In the lab of the future, we believe that scientists will still be responsible for the interpretation of their experimental data, but advanced tech will be used to guide experimental design to help scientists improve efficiency in the lab.
Here are a few buzzwords and the problems they can help solve in the lab of the future:
Machine learning is a focused and targeted use case of AI that uses statistical techniques to equip computer systems with the ability to "learn", or progressively improve performance on a specific task, (using existing data sets) with or without being explicitly programmed. In the lab of the future, by matching the power of human intelligence with intelligent technology, machine learning will be used to guide scientists through their journey. While scientists will still be responsible for executing experiments, machine learning can assist scientists in experimental designs, relying on historical data on both successful and non-successful reactions to guide them in the right direction. This will not only help to avoid pitfalls, it will also empower scientists to be more efficient in the lab.
Given our commitment to equipping scientists with the tools they need to maximize productivity and accelerate decision-making, ACD/Labs has been using machine learning in many of our software offerings for decades, including our NMR predictors and physiochemical property calculators and predictors.
Data lakes provide a single repository for all enterprise level data within an organization. Data can be stored in its natural state without any manual alteration or formatting in an unstructured manner. This enables enterprises to enter and analyze data efficiently, without having to abide by rigid reporting structures, making it easier to search and share data across the organization.

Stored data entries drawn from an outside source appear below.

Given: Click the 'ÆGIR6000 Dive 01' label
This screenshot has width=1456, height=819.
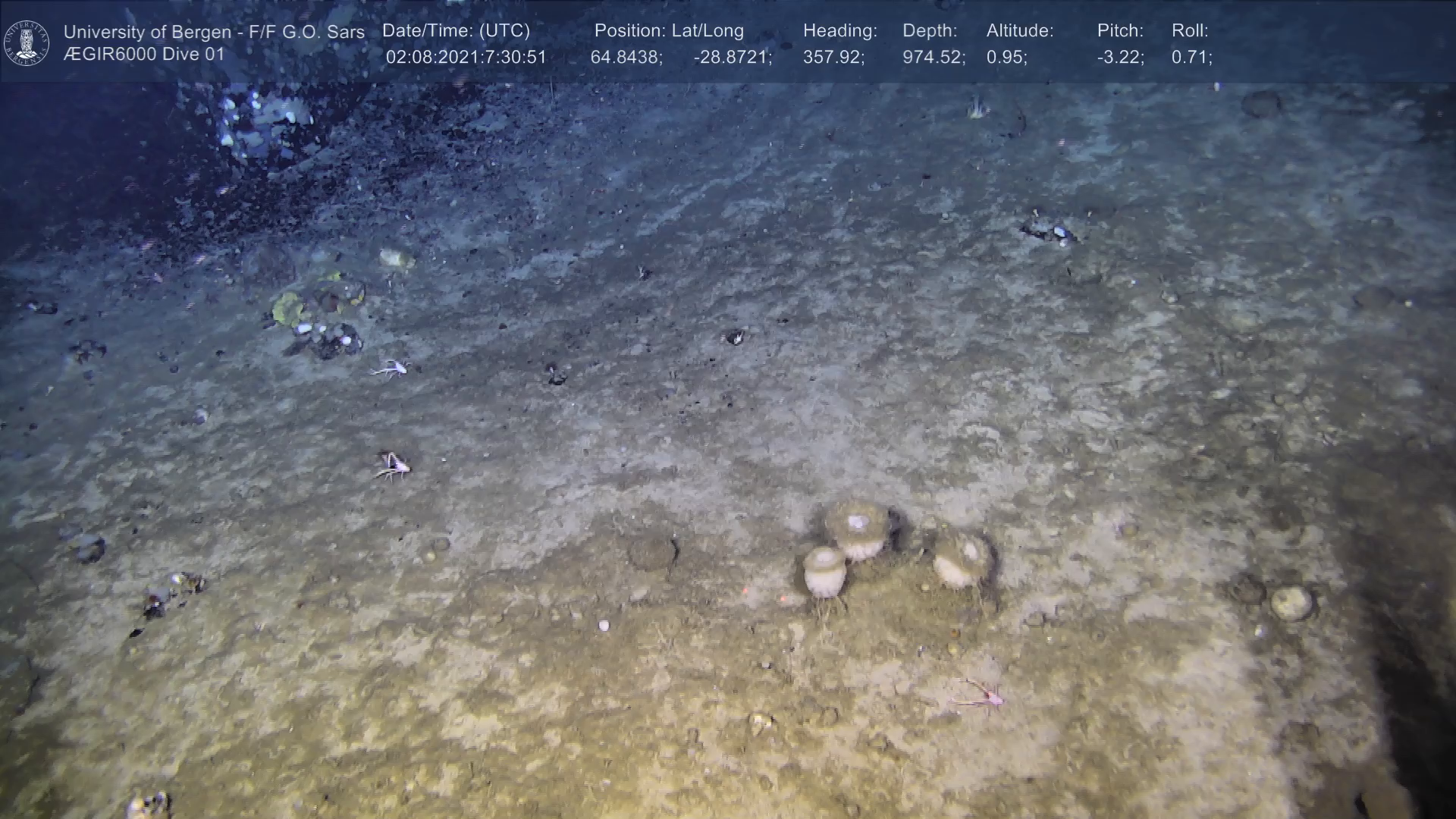Looking at the screenshot, I should (x=144, y=55).
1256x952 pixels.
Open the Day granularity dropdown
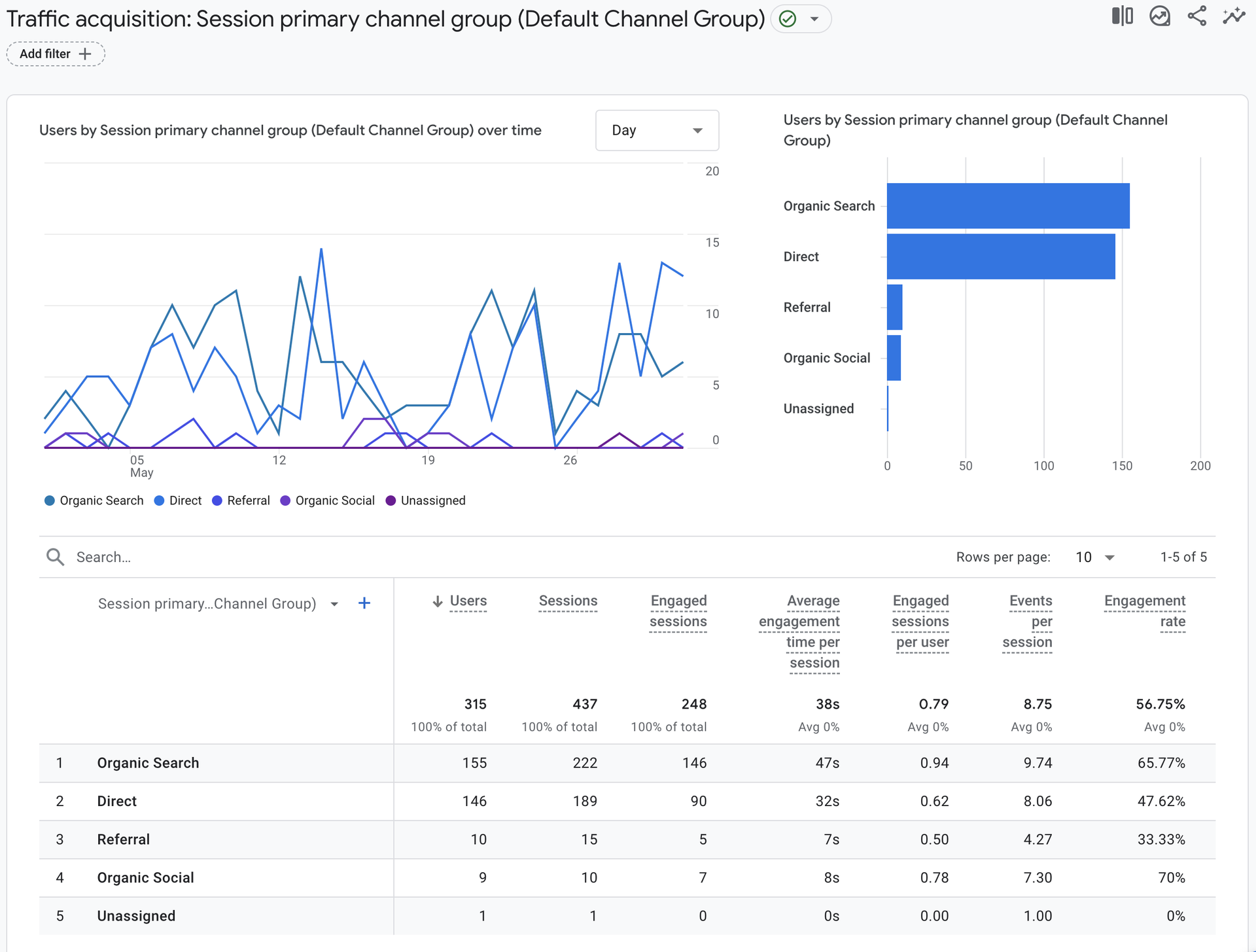pyautogui.click(x=657, y=130)
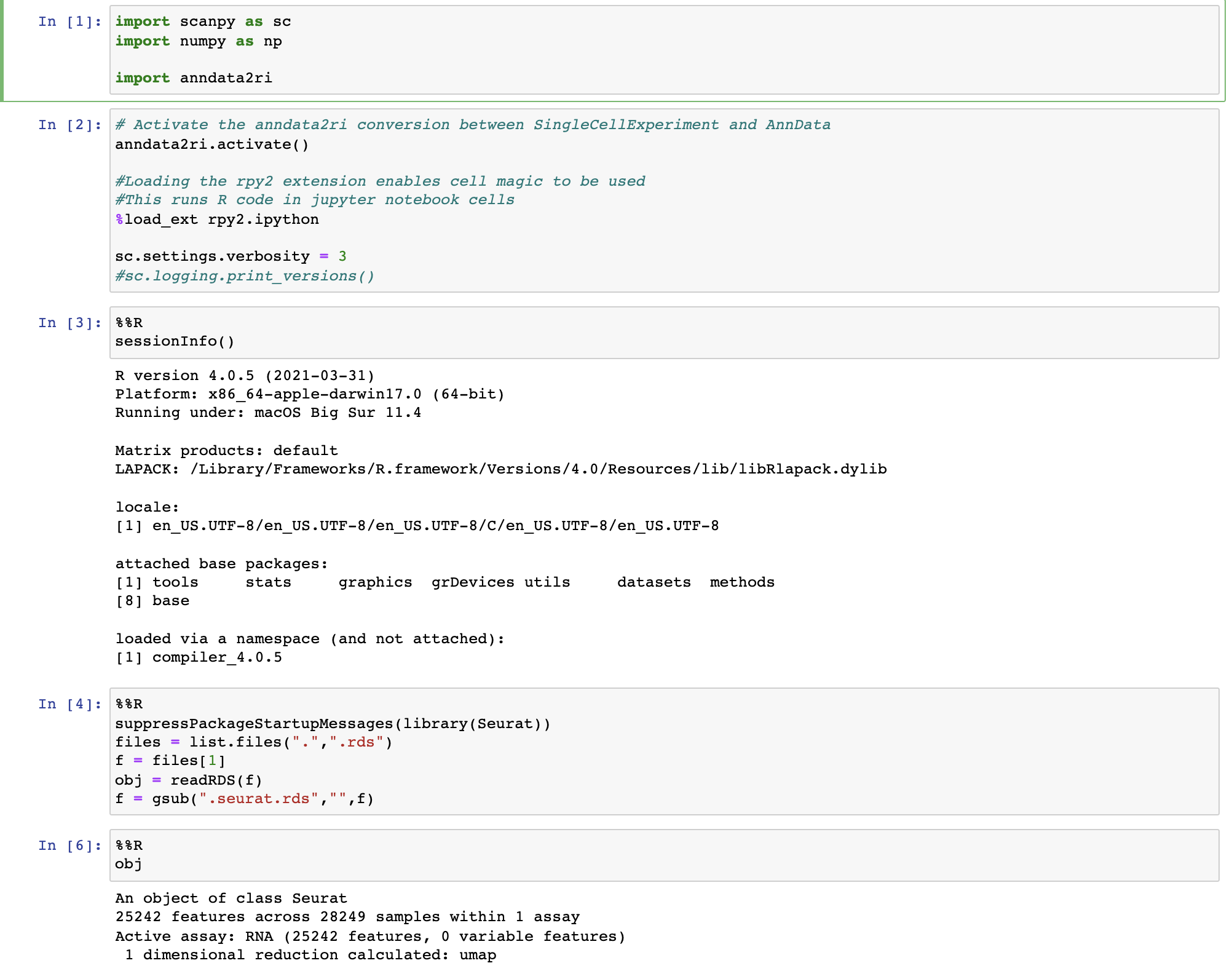Select the sc.settings.verbosity = 3 line

pos(230,256)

While the term “data lakes” has been used in the industry for many years, the technology has developed over time as products and applications have been created to help companies take advantage of data lakes. In addition to serving as the source data for machine learning and cloud computing, the industry continues to witness an increased use of data lakes within IT departments at biotech organizations due to the more flexible data structure for storing unformatted data.
AI is a generic term used to describe human programmed computer systems for generalized learning. It is a type of advanced technology that is built to mimic human behavioral skills, such as understanding, making decisions, and taking action. When applied in the context of R&D AI can be used by scientists, for example, to assist in successful experimentation. By ‘learning’ from the failures and successes of previous experiments, AI technology can use that information to guide the scientist towards experiments that are more likely to succeed, thereby removing failed experiments from a project timeline and helping it progress to the next stage with greater efficiency. AI may be used to predict the success of syntheses, separation methods, and many other experiments routinely used in R&D.
As many organizations suffer from siloed data formats and are unsure how to implement AI, establishing the foundational framework needed to assist with small scale projects can be a helpful first step in understanding if and how AI can be a useful tool to scientists in drawing meaningful insights from myriads of data.
While I believe it’s important that organizations be open to investigating and using new technologies as they emerge and use cases become more evident, it’s important to remember that human intuition will continue to play an important role. I don’t see technology taking over and replacing scientists. It may be a long time before technology can use human experiences to make decisions, if ever.